Gli ultimi dati resi noti dalla Borsa di New York parlano chiaro: i traders statunitensi hanno preso in prestito da banche e istituzioni finanziarie qualcosa come 460 miliardi di dollari per acquistare titoli e mantenere alti indici e corsi, un dato che una volta sottratto il cash e i bilanciamenti di credito per i conti di copertura margini porta a un margin debt netto per luglio di 182 miliardi di dollari.
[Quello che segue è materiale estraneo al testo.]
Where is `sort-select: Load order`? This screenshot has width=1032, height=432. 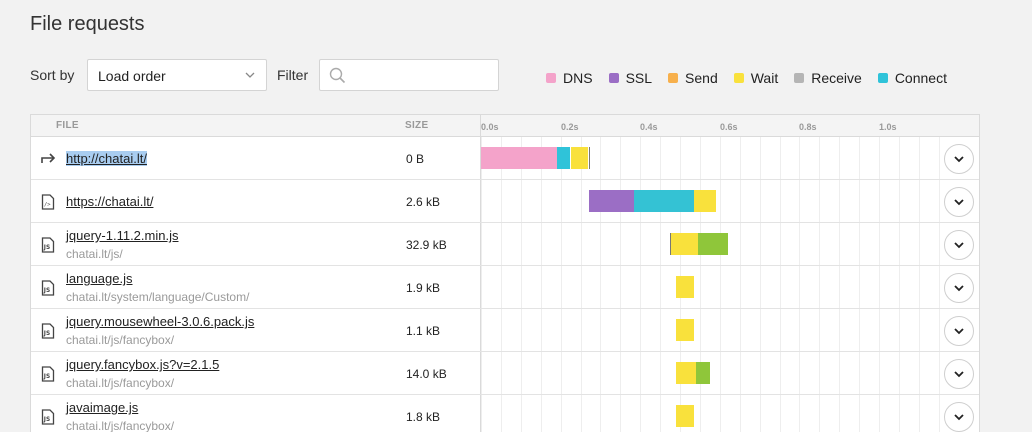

Insomma, ad oggi i traders sono più esposti a un crollo dei prezzi dei titoli azionari di quanto non fossero ai massimi della bolla dot.com e al picco del 2007, subito prima dell'esplosione della crisi, come mostra questo grafico:

crollo dei prezzi dei titoli azionari

Come vi ho già detto, quella di comprare titoli sui margini è una stretegia spesso utilizzata dagli hedge fund per aumentare i profitti dei loro investimenti e visto il rally dei mercati degli ultimi cinque anni ininterrotto, di fatto garantito dalle banche centrali e capace di eliminare il concetto stesso di rischio oltre che la volatilità, le banche sono diventate più di manica larga nel concedere prestiti per questa attività, la cui nascita di fatto va a coincidere con il boom della Borsa a metà degli anni Venti.